Pregnancy cover exclusions

It’s important to remember that exclusions apply to most policies. For example even if you’ve found an insurer that covers your specific circumstances, you probably wouldn't have cover:

  • if you travelled against doctors advice
  • for complications that exist with the pregnancy
  • if your trip extends beyond the maximum weeks of pregnancy permitted (expectant mothers can still buy a standard policy after the maximum gestation limit; however they won't be covered for anything related to the pregnancy)
  • if the pregnancy resulted from assisted reproductive programmes (but this is covered in some cases)
  • for childbirth or the health care of a newborn child
  • Some of these exclusions can be removed by paying an additional premium or completing a medical assessment form

What are pregnancy complications?

A complication is known as a secondary diagnosis occuring prior to, during the course of, concurrent with, or as a result of pregnancy, which may adversely affect the pregnancy outcome. E.g:

  • Toxaemia (toxins in the blood)
  • Gestational diabetes (diabetes arising as a result of pregnancy)
  • Pre-eclampsia
  • Hyperemesis gravidarum (excessive vomiting as a result of pregnancy)
  • Placenta praevia (when the placenta is in the lower part of the uterus and covers part or all of
    the cervix)
  • and more...

5 tips for travelling while pregnant

While travelling when pregnant is considered safe during your first and second trimesters, it’s still a good idea to do some fact checking and seek medical advice before you go. Here’s some things to consider:

Destination: A remote island might be the ultimate luxury but it might not be the best location for your pre-babymoon. Consider locations with good road access, transport networks and access to medical facilities.

Adventure: Your pre-baby getaway is the perfect time to relax and unwind rather than seeing the sites and inundating yourself in adventurous activities. Mums-to-be should be cautious about scuba diving, amusement park rides, anything that might rise your temperature too. Speak to your doctor about recommended activities before you book anything up.

Local food and drink: A pad Thai from a street vendor might be exactly what you’re craving, but can you guarantee its freshness? Be cautious about food you suspect may not have been kept refrigerated, and remember you can’t always drink the water straight from the tap.

Vaccinations and medication: Are you suffering from heart burn or morning sickness? Make sure you’ve got your essential medicines and vitamins packed in your case, rather than relying on local pharmacies. Plan any vaccinations well in advance and make sure they’re suitable for you and your bump as they’re not always recommended for pregnant women. 

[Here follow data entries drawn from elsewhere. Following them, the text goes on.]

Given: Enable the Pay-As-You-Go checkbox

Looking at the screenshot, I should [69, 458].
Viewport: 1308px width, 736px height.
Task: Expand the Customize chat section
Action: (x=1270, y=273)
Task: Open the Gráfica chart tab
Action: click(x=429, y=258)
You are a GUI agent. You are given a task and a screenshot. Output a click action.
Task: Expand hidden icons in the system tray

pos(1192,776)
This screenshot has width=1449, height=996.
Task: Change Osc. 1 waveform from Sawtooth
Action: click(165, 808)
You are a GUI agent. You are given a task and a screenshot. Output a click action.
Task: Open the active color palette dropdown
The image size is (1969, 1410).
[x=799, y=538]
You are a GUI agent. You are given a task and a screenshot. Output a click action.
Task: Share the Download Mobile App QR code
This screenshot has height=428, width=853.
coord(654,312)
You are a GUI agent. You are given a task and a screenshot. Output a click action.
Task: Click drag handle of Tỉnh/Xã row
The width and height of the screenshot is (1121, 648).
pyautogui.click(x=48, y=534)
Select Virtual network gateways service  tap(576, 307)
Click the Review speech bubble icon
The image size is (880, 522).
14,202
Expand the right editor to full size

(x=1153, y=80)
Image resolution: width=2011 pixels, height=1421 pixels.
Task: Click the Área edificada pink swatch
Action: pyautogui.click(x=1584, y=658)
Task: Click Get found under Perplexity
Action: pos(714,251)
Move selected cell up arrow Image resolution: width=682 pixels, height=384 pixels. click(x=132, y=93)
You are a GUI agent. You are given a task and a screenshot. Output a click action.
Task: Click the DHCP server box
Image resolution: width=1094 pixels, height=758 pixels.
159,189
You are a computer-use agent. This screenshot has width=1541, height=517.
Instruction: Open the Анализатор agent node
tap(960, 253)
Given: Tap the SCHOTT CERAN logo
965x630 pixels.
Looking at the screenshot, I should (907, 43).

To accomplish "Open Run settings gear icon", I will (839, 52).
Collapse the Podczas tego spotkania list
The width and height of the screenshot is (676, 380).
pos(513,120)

What happens to you when you fly: Swelling and dehydration on a plane is common - especially for those that are expecting. Sitting on a plane for 8 hours and lack of movement can also mean there’s a higher risk of deep vein thrombosis. Make sure you keep moving every couple of hours (at least), drink heaps of water, wear comfy clothes (with room to grow), and wear DVT flight socks! Remember if you’re over 28 weeks you need a letter from your doctor saying you’re fit to fly.

Time to jetset

Having the right travel insurance for your holiday is always important, especially when you’re pregnant. Expecting a child makes you more vulnerable than the average traveller to potential risk. On the off-chance you do need to cancel your trip and hurry home or require medical care, travel insurance will have you covered. Travelling while pregnant can be nerve racking. Having the right cover will allow you to put your feet up and enjoy your time away before the sleepless nights come.

Remember that benefits and exclusions vary greatly from insurer to insurer, so it's vital to make sure you real the small print before you head off on your hols. 

Disclaimer: This information is provided as a general guide only and the fine print of the PDS should be read to determine whether the provider or policy is best for your circumstances.